| Problem details |
Could you retype the records word for word, starting at the line containing "Given: Expand arrow" and ending at the line containing "The width and height of the screenshot is (1000, 496).", with the pictures left out?

| Record list |
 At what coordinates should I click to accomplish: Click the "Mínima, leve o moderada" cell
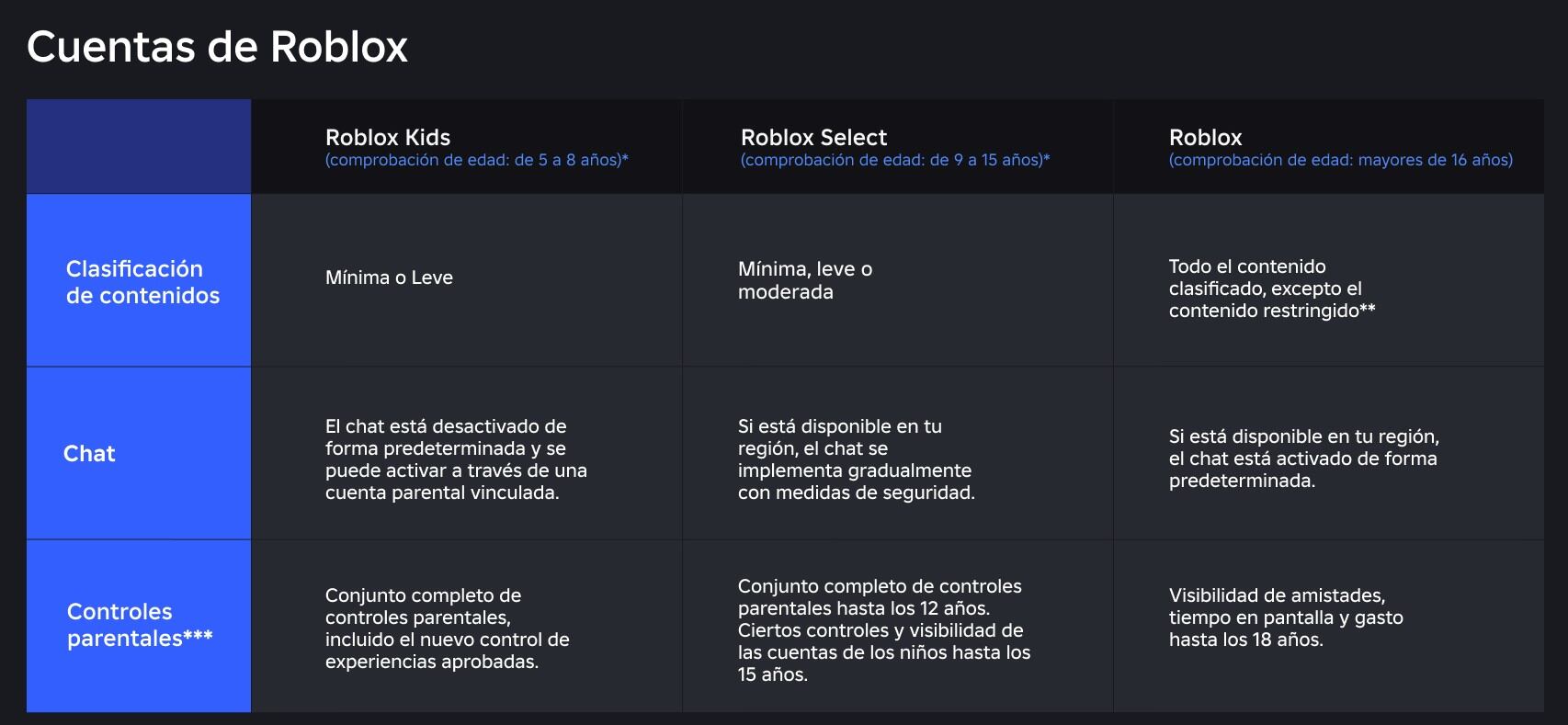[x=804, y=280]
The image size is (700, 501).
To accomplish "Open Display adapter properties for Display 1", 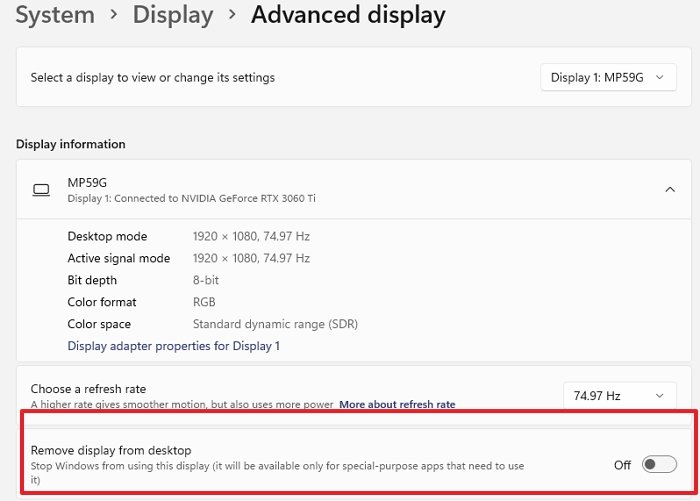I will coord(173,346).
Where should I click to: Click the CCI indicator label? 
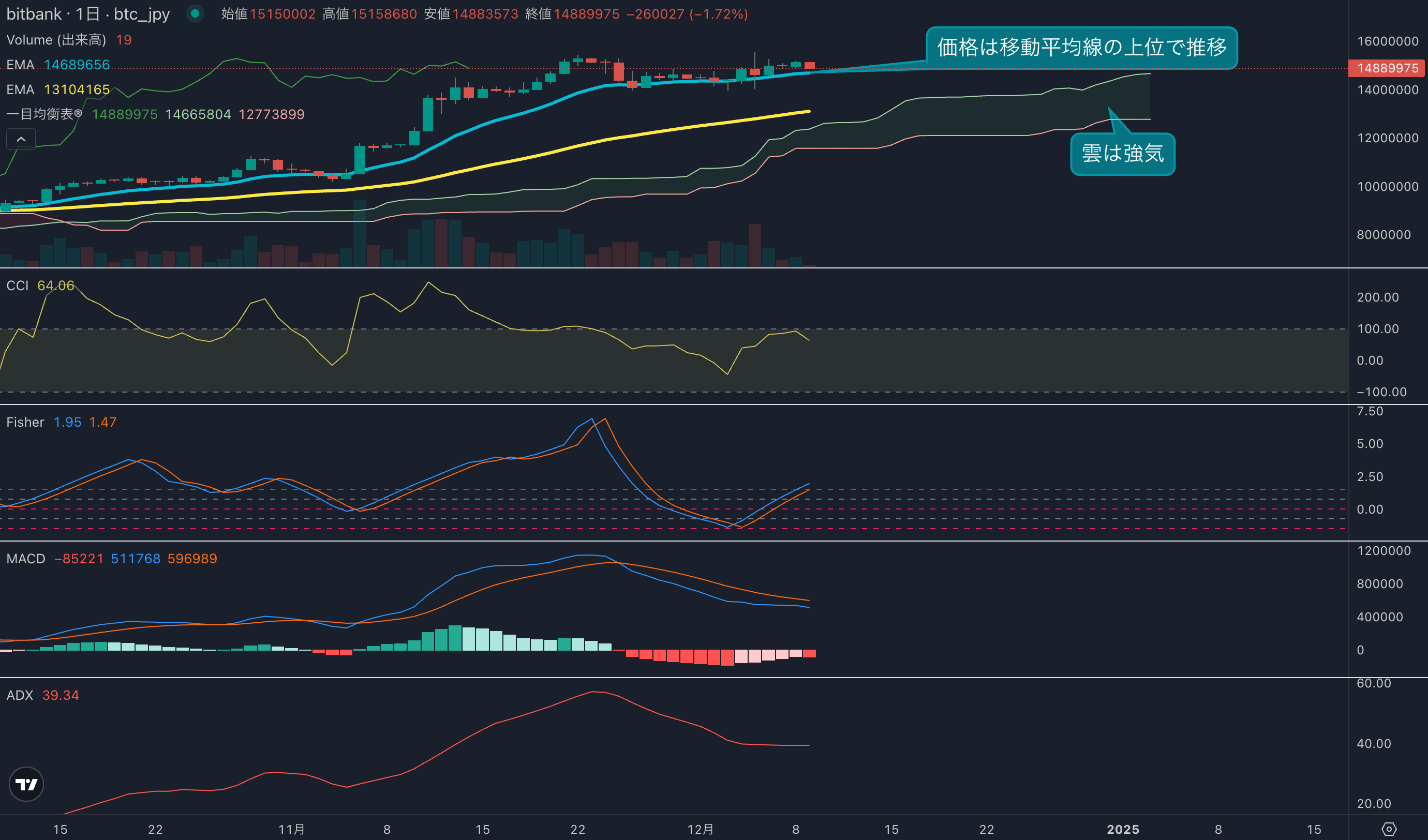(18, 286)
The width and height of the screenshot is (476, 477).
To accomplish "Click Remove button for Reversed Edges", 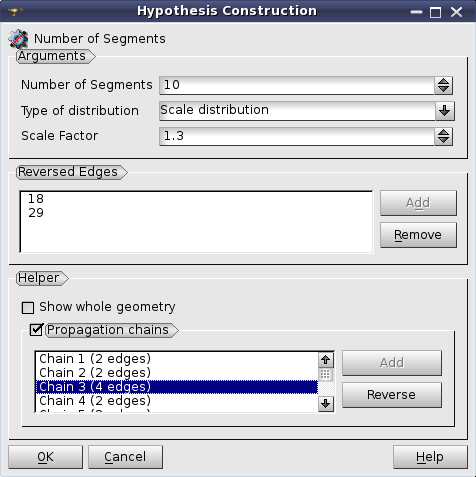I will pos(418,235).
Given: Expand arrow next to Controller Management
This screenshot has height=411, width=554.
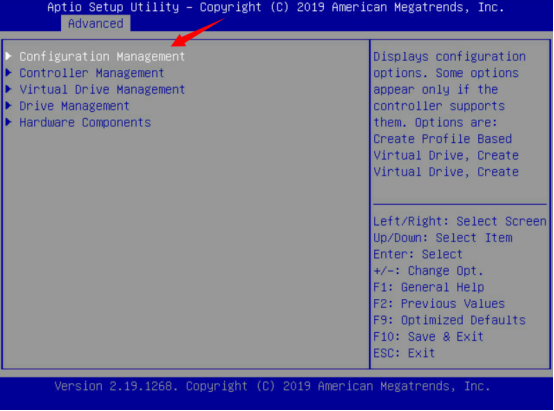Looking at the screenshot, I should [9, 72].
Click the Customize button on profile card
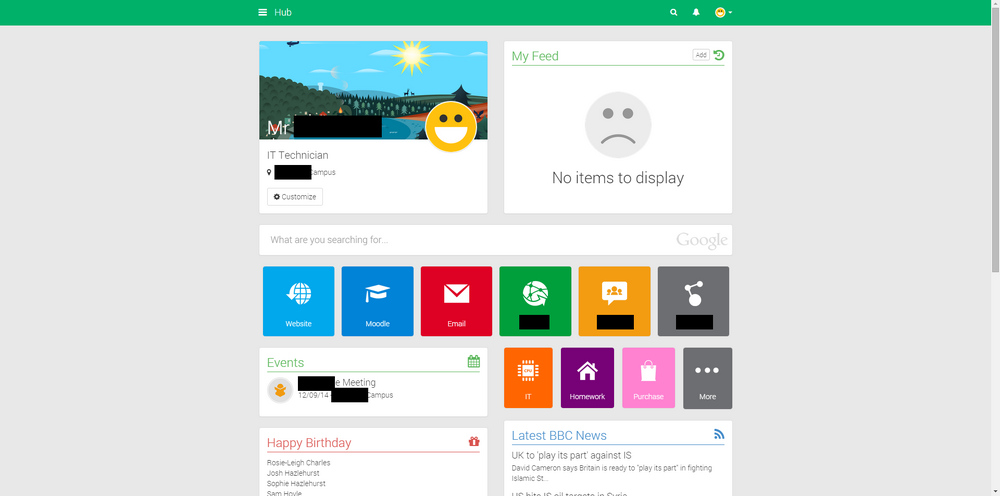The width and height of the screenshot is (1000, 496). (x=295, y=197)
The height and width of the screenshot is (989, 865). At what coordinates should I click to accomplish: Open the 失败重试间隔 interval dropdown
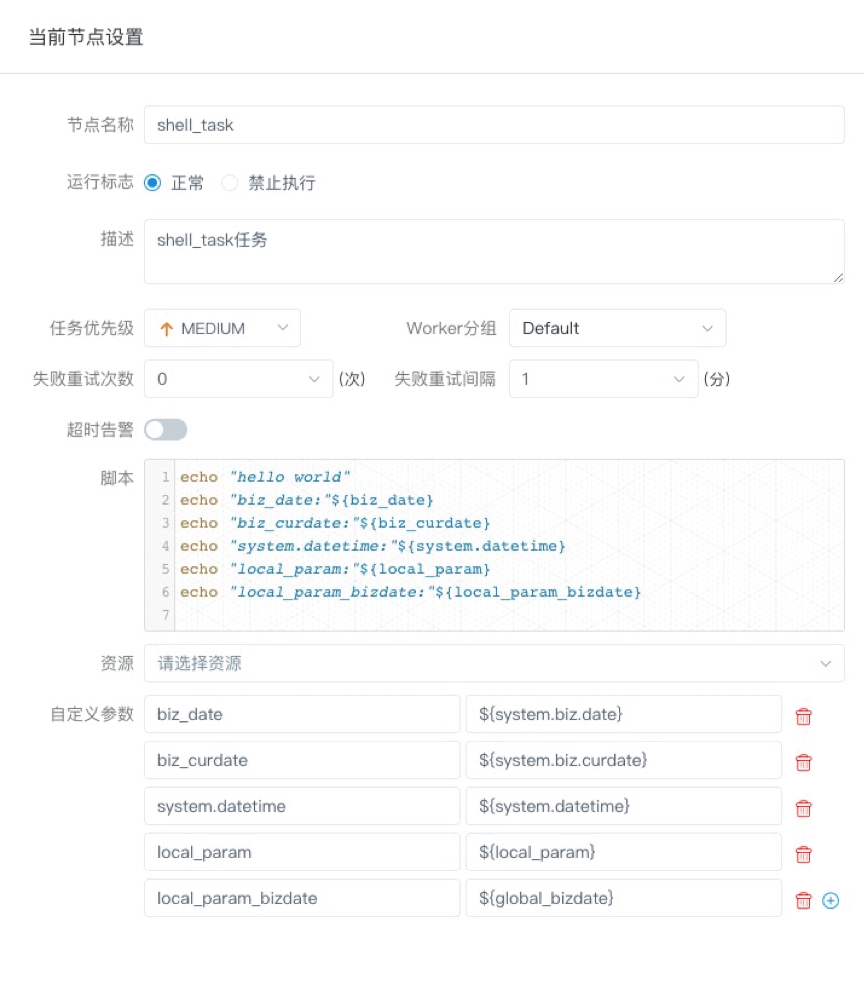click(x=603, y=379)
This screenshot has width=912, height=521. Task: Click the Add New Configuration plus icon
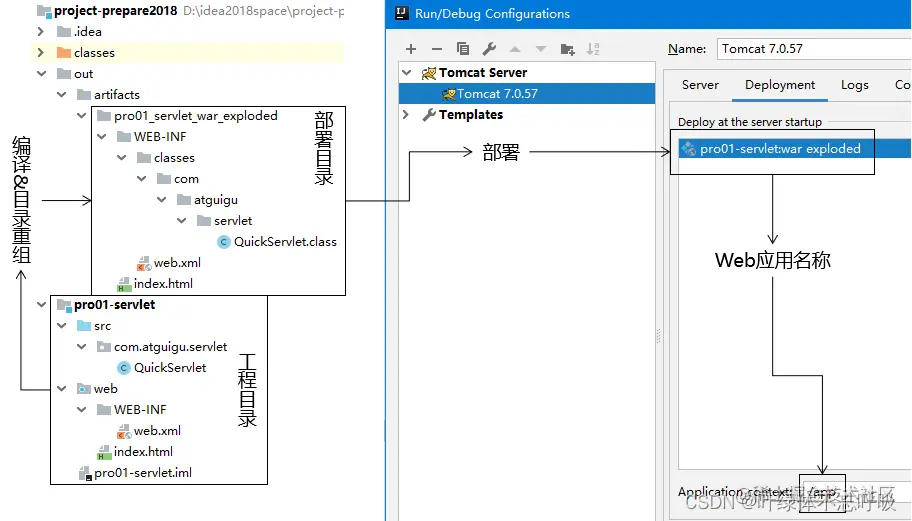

| Result for this task |
Given: Expand arrow next to Controller Management
This screenshot has height=411, width=554.
Looking at the screenshot, I should [9, 72].
Click the Customize button on profile card
The width and height of the screenshot is (1000, 496). (x=295, y=197)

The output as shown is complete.